▶ Extract to read:
►

I also think I sometimes spend more during a ‘regular’ shop because of impulse buys, whereas with an online shop, I’m much more likely to stick to a list.

TIME

Then there’s the time saved. I keep a shopping list on the fridge and add to it as we run out of things. Before going online, I have a quick think about meals and lunches for the coming week and add the things I need to the list.

When you log on, you can go to your saved lists and select all the items that you regularly buy. They keep a list of your ‘favourites’ which keeps everything you have ordered on it, or you can make and save your own lists. This is super convenient and means that you then only need to use the search or browse functions to look for new things or specials.

There’s a nifty new Reminder that suggests a few items that you regularly purchase that you may have forgotten just before you check out and whilst I would usually frown on this sort of suggestive selling, it actually has helped me to remember something that I had left off my list on more than one occasion.

The beauty of online shopping is that you can place your order anytime, anywhere. I regularly place my orders using the iPad now. I often do it in front of the tv after the kids are in bed. Once I placed an order whilst having a pedicure (that’s multi-tasking for you!).

An online shop takes me 15-20 minutes if I’m fully concentrating or half an hour if I’m multi-tasking!

DELIVERY 

Obviously one of the costs of online shopping is delivery. Homeshop has a sliding scale from $13.00 for a small shop (less than $100 value) through to free if you spend more than $300.00. For me, delivery usually costs $5-$7 but for the convenience of having the groceries delivered to my kitchen – that’s money I’m prepared to pay.Woolies has recently changed their delivery windows though to 3 hour windows which I find less flexible than the old delivery options. In the old system you could pay a slightly higher delivery fee for a shorter delivery window.  This was very convenient because the hardest thing can be trying to coordinate your availability to be home.

◄

▶ Prompt: Continue the piece on online grocery shopping, picking up after its final sentence. None of the material after this text is needed.

▶ Listed entries:
►

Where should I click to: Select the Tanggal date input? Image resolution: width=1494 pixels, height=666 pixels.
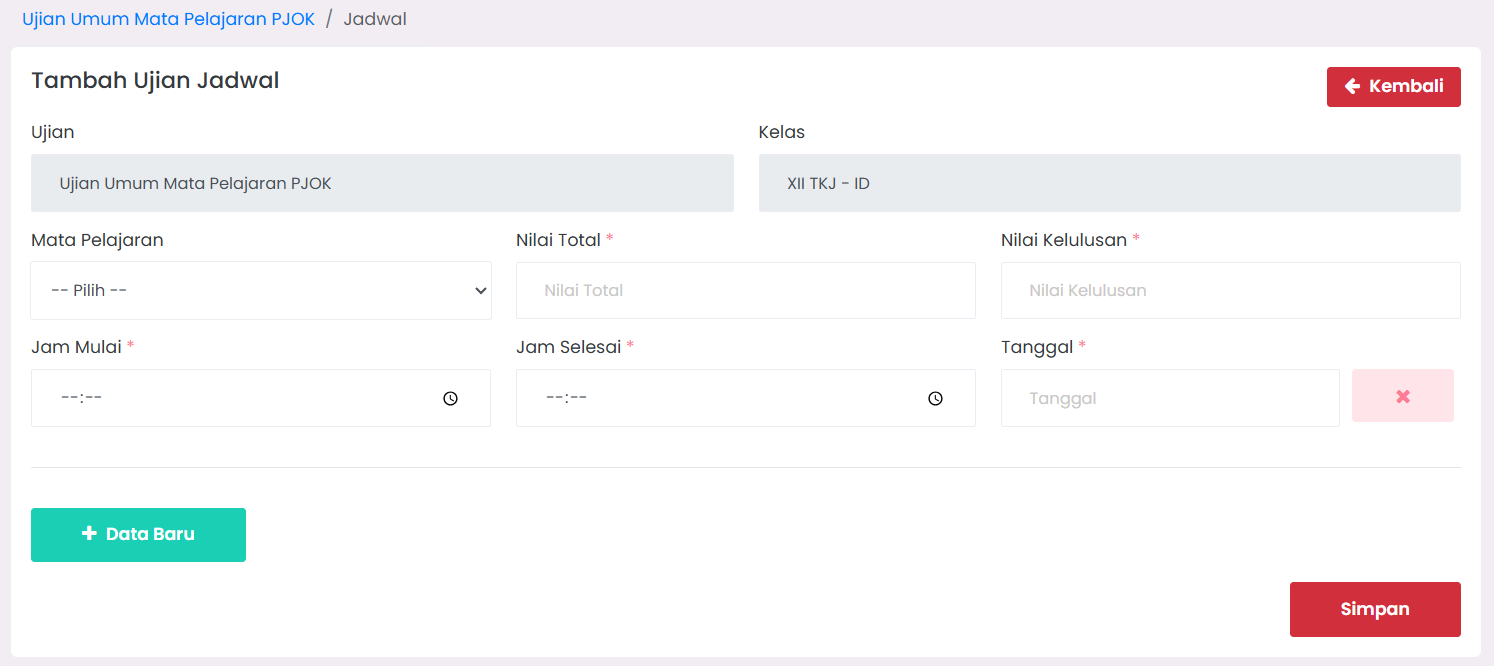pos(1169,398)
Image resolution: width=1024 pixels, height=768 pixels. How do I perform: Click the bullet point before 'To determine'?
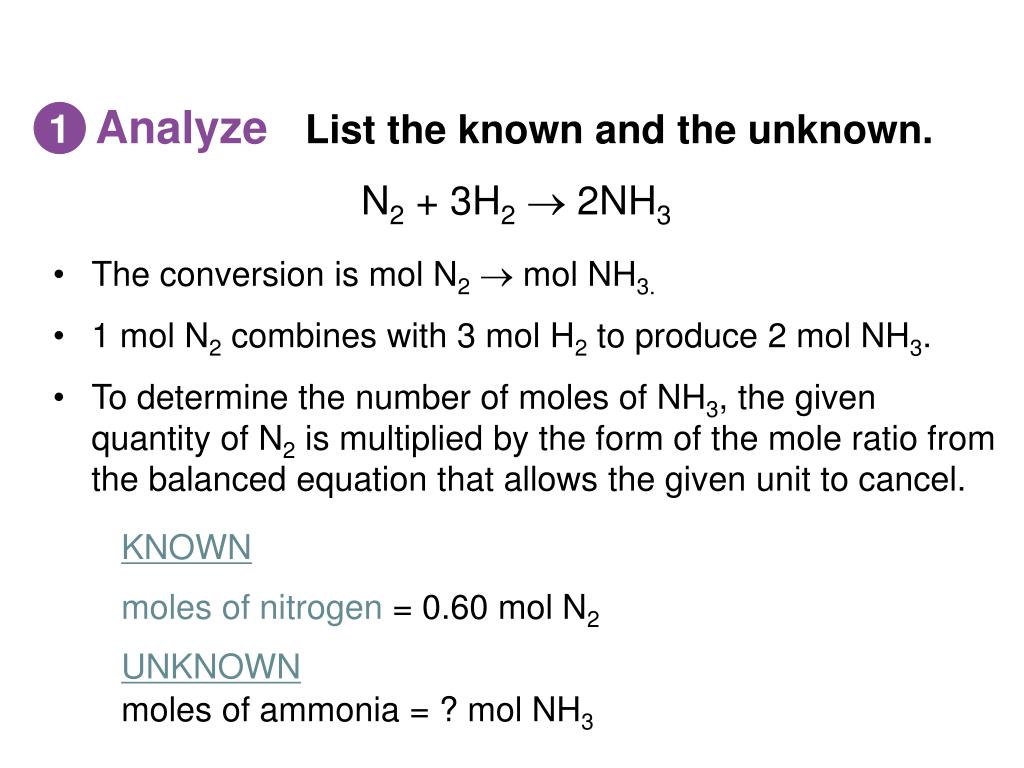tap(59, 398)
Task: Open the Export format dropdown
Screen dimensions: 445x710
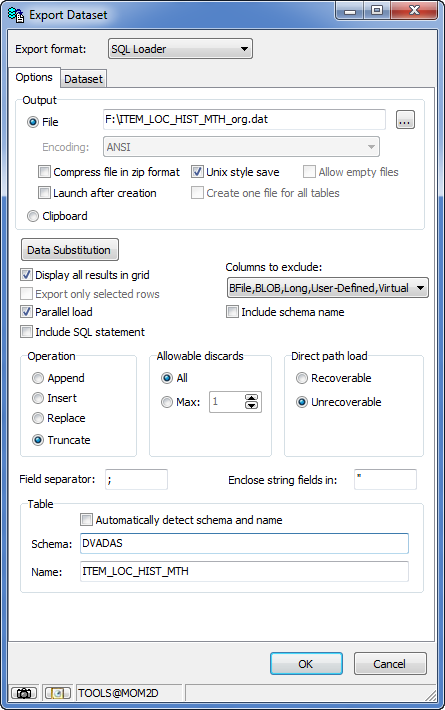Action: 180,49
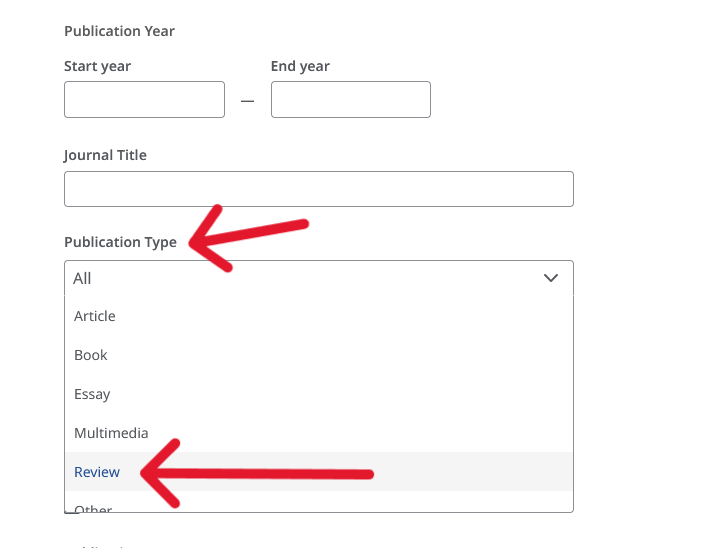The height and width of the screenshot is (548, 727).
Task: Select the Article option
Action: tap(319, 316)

◄

▶ Result of the exercise:
If I want an after work delivery window, it now means booking in a 6pm-9pm delivery window to make sure I can be home in time. Usually this works out but I have had one delivery after 8.30pm which isn’t ideal. It can also be hard to commit to be home for a 3 hour window on a Saturday with sport and parties and all the things busy families have to do on weekends.

I always include fruit and veg in my order and have generally been pretty happy with the quality. Only once was the fruit quality poor and in that case (it was mangoes which were very ripe), they didn’t charge me for them and sent me double the quantity I had ordered, so I blitzed the pulp up and froze it in portions – mango smoothie anyone?

TIPS AND WARNINGS 

One thing you do need to watch is how you set up your substitution options. As a general rule, I select no substitutes. I order the brand, size, flavour of a product I want because that’s the one I want and if it’s out of stock, it’s out of stock. My sister recently received a men’s moisturiser as a substitute for the out of stock men’s deodorant they had ordered?!? Sometimes, I will allow substitution for essentials like bread or milk, especially if it’s a night delivery and I know I need the product the next day.

My kids always eagerly await the arrival of ‘the Woolies man’ and they help me pack away the groceries and check the items off the list as we go. For me, online grocery shopping is a time and sanity saver that takes some pressure off and gives me more quality time with the kids and as such, I highly recommend it.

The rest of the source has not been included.